How to Store Docker Images in Google Artifact Registry
Learn a new way to store Docker images on the Google Cloud Platform

We used to store Docker images in the Container Registry on the Google Cloud Platform (GCP). However, it’s deprecated now and we should instead store Docker images in the Artifact Registry which is a central location for storing and managing “build artifacts” such as Docker images, Python packages, NPM packages, and many more.
In this post, we will introduce the basics of how to store Docker images in Artifact Registry with step-by-step instructions.
Create an Artifact Registry repository
First, we need to create an Artifact Registry repository that will serve as the container for different Docker images.
Try to find “Artifact Registry” in the GCP console. Enable the API if it’s not enabled yet. Then click “CREATE REPOSITORY” to create a new one:


Note that multiple Docker images can be stored in the same repository and thus the repository should have a more generic name. You can have multiple Docker repositories in the same project.
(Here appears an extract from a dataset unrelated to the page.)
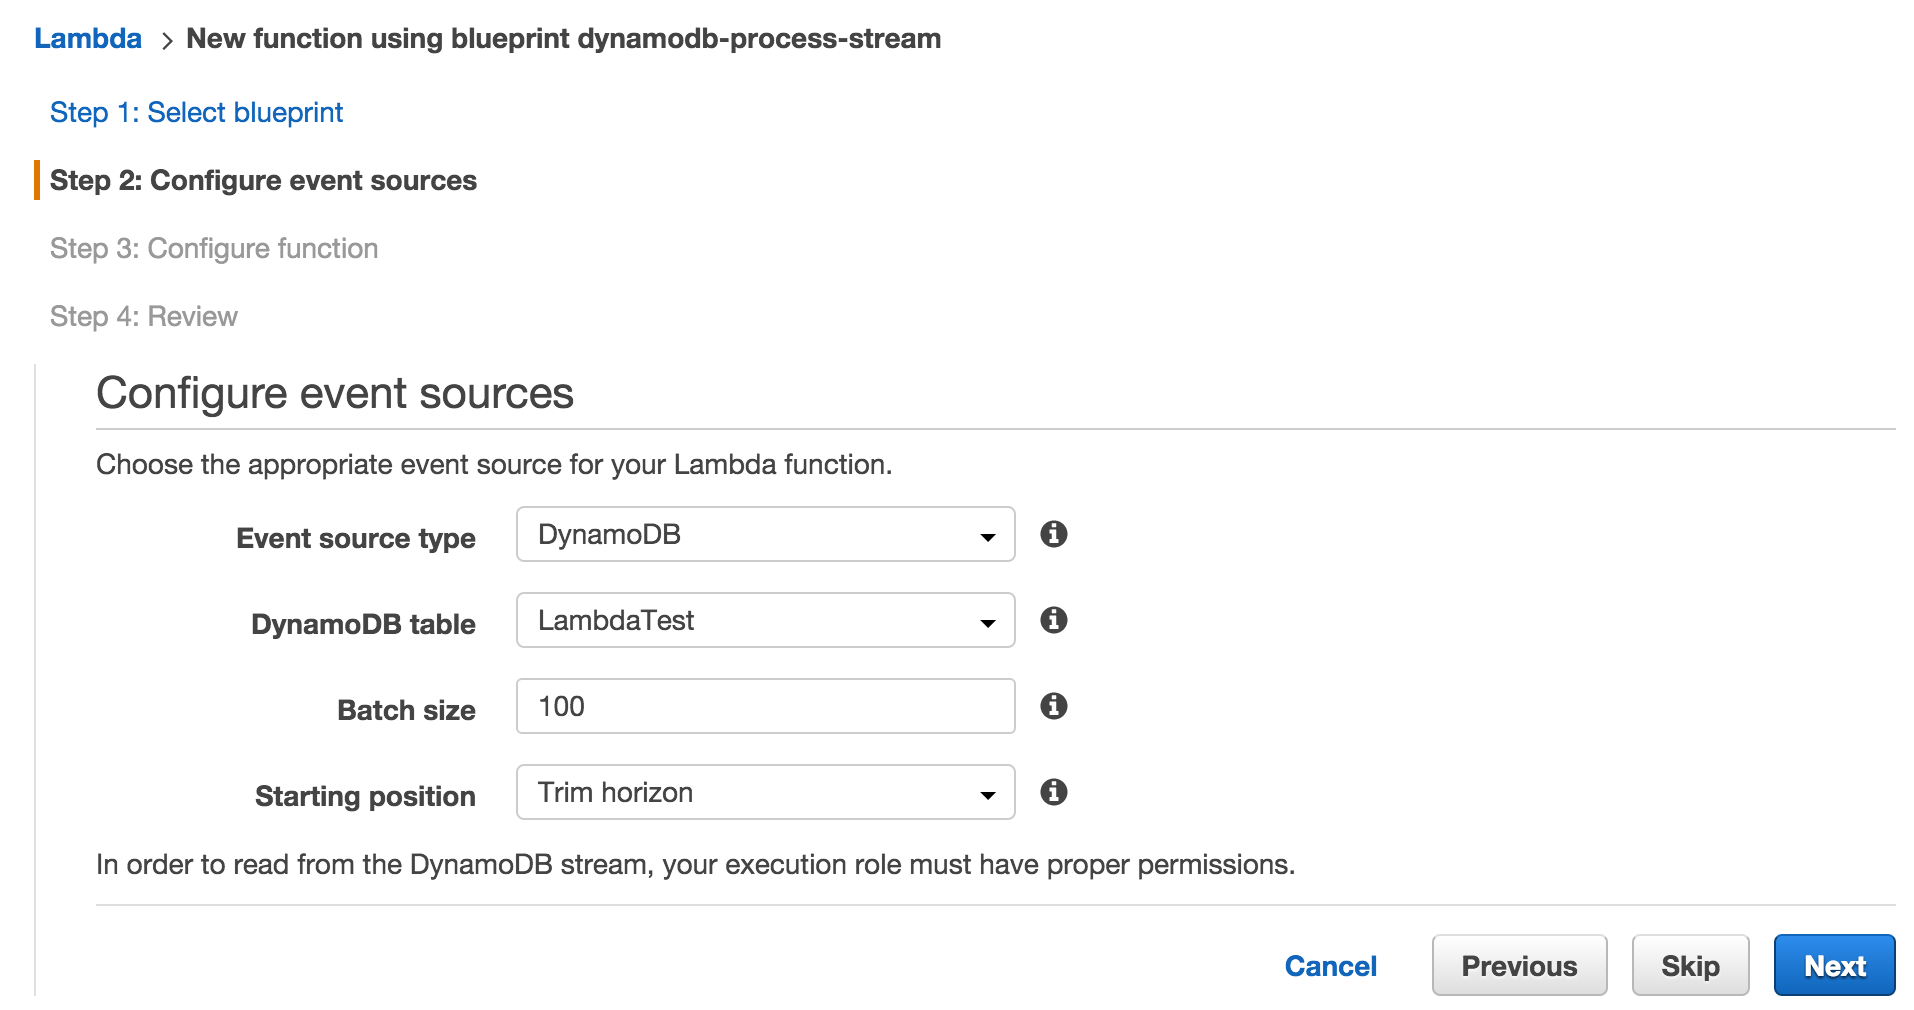The width and height of the screenshot is (1914, 1010).
Task: Open the Event source type dropdown
Action: (765, 534)
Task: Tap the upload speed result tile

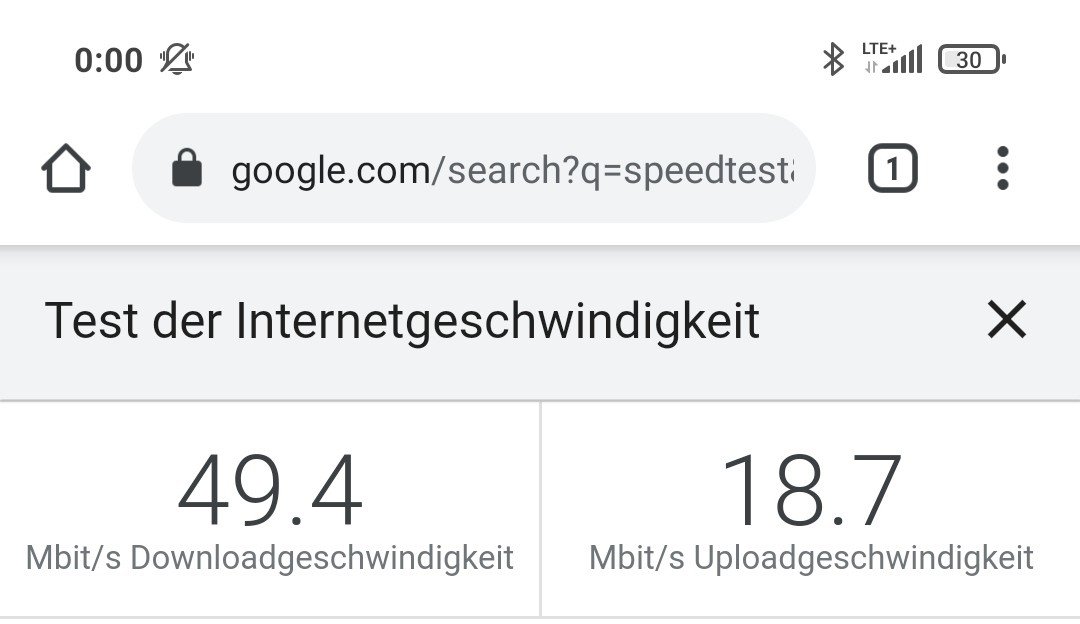Action: (x=811, y=509)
Different modes, regions, or permissions can be set for these repositories depending on the practical use cases.
The remote mode repository can be more suitable since we will store an official Docker image in the Artifact Registry in this post. However, the remote mode is still in preview mode at the time of writing. Therefore, we will stick to the standard mode which will work just fine in our example.
Authentication with Artifact Registry Docker Repository
After the repository is created, you need to authenticate the gcloud command on your local computer so that it can push or pull images from it.
Now let’s click on the “SET UP INSTRUCTION” button in the Artifact Registry repository and reveal the command for configuring Docker on your computer:

Run this command on your local computer:
gcloud auth configure-docker europe-north1-docker.pkg.dev
Note that region (europe-north1) would be different for your own case and needs to be changed accordingly.
Push a Docker image to Artifact Registry
Now that our local computer is authenticated properly. We can push a Docker image to the Artifact Registry repository created above.
Inside the Artifact Registry repository, click on the copy button as shown below to copy the full name of the repository:

The full name of an Artifact Registry Docker repository has the format of:
- LOCATION-docker.pkg.dev/PROJECT-ID/REPOSITORY
Normally we would store custom Docker images in Artifact Registry. However, sometimes we would also need to store third-party or official Docker images for security and efficiency considerations. For example, we can store the Splash image in Artifact Registry and then use it to create a microservice for scraping JavaScript-rendered webpages.
Let’s pull the official Splash Docker image from DockerHub and assign custom tags for it so it can be pushed to our Artifact Registry repository:
docker pull scrapinghub/splash:3.5 docker tag scrapinghub/splash:3.5 europe-north1-docker.pkg.dev/superdataminer/standard-docker-repo/scrapinghub/splash:3.5 docker tag scrapinghub/splash:3.5 europe-north1-docker.pkg.dev/superdataminer/standard-docker-repo/scrapinghub/splash:latest
Note the Docker image has the following format for its name and tag in the Artifact Registry:
- LOCATION-docker.pkg.dev/PROJECT-ID/REPOSITORY/IMAGE:TAG
Especially, the IMAGE can contain a slash, as in our example scraping/splash.
Now we can push the Splash Docker image to Artifact Registry. We will push all tags at the same time using the--all-tags option:
docker push europe-north1-docker.pkg.dev/superdataminer/standard-docker-repo/scrapinghub/splash --all-tags
The Splash image is pretty big and will take some time to be pushed 😴.
After the Docker image is successfully pushed, you can refresh the Artifact Registry repository page and see it there:


The above information can also be shown by this command:
gcloud artifacts docker images list europe-north1-docker.pkg.dev/superdataminer/standard-docker-repo --include-tags
Now the image is available, you can start to use it in the GCP services like Compute Engine, Cloud Run or Composer/Airflow.